The KidzLabs Animation Praxinoscope is a kit that allows kids to make and use their own version of the animation device that brought drawings to life with mirrors and a revolving paper disc invented in France nearly 150 years ago. At that time, it was an innovative way to animate drawings years before the advent of motion pictures.

The toy is much simpler than an actual praxinoscope — instead of projecting the animation, you have to view it from a small window, and you have to spin the disc manually — but it still creates the same effect.

There is also an LED light attached that “‘flashes’ like early movies”, according to the box (though the “flashing” is just an effect caused by the mirrors).
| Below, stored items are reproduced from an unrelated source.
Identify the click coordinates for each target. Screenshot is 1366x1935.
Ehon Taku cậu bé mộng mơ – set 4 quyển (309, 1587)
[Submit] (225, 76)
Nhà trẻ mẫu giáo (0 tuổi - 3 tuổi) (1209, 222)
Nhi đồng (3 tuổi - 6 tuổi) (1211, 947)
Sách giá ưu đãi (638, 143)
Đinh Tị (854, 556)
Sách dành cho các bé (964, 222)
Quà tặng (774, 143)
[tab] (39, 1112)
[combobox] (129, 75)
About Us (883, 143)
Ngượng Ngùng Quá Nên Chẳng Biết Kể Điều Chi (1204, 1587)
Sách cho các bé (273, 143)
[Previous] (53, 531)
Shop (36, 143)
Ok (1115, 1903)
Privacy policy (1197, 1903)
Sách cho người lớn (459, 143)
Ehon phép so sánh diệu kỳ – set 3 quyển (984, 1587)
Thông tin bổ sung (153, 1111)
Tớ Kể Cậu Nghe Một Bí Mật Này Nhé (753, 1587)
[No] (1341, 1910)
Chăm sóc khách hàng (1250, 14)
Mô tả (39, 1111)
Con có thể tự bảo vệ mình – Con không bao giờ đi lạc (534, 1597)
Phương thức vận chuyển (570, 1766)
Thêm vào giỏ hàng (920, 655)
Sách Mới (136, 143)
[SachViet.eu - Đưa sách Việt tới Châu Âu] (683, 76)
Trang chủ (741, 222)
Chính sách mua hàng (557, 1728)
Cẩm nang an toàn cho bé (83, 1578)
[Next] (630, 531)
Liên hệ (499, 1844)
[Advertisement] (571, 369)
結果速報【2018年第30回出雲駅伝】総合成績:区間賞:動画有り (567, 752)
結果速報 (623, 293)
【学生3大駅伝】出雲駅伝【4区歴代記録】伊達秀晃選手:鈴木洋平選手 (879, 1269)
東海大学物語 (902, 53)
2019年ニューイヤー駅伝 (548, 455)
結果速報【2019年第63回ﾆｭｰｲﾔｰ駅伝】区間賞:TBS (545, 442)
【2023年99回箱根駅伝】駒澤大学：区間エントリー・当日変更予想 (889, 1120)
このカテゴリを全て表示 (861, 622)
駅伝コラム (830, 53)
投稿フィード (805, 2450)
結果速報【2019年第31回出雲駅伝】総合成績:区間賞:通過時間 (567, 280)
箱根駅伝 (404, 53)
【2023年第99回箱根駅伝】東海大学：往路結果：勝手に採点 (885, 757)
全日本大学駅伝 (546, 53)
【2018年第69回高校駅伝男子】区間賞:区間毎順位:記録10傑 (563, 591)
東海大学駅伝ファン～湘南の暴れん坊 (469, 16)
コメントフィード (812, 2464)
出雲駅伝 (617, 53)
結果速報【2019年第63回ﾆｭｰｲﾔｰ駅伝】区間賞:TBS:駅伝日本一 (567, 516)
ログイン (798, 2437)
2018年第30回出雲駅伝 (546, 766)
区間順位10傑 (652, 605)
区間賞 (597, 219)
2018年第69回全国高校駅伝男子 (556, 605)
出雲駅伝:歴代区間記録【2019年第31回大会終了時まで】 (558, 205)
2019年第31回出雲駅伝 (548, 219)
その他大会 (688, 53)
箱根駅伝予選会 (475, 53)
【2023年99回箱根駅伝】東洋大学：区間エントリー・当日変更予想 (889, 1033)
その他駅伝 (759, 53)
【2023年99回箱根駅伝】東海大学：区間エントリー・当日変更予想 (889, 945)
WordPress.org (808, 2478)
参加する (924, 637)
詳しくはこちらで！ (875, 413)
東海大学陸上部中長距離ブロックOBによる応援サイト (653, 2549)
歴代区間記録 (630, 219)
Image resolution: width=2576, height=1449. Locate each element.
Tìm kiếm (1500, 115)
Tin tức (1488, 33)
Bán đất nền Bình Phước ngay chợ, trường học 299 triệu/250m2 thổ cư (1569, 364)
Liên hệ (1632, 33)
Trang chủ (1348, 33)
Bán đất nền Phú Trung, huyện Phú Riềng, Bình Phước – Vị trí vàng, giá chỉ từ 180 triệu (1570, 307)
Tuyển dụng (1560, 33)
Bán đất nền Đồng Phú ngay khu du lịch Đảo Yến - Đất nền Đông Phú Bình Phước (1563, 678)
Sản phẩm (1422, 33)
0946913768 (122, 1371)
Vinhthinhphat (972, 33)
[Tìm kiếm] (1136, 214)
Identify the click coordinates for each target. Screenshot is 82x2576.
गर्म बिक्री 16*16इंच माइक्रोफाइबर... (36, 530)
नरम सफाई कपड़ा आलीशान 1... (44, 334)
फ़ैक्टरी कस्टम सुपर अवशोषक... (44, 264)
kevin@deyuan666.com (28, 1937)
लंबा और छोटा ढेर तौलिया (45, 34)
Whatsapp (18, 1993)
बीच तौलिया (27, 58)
At first, it seems difficult to assemble, but following the instruction manual makes everything really simple. Button batteries are also needed for the LED to work, but fortunately they are already included in the kit (you don’t really need the LED to still enjoy using this, but it does add a nice effect provided you are in a dark or dimly lit place).

I found that the praxinoscope worked a lot like a flipbook, but instead of flipping pages, you spin a disc. There are also some included sheets of paper, each with ten frames of a relatively simple animation (like a horse galloping or a windmill turning).

In addition to the pre-drawn animation sheets, the kit comes with plenty of blank ones (some with grids to help you draw) so that you can make your own animations. There is also a section of the manual that explains how the animations work and tips on how to make them.

Operating this toy will help you understand the way animation works with a series of drawings, each slightly different from the previous one, creating the illusion of movement. It’s the same process that is used in large-budget animated movies today.

This is certainly a very fun and educational toy, and from my experience it works even better than how it’s depicted. I would recommend it for kids over 9 since it might be somewhat difficult for younger kids to figure out on their own, but it is still an enjoyable kit for anyone who’s interested in animation.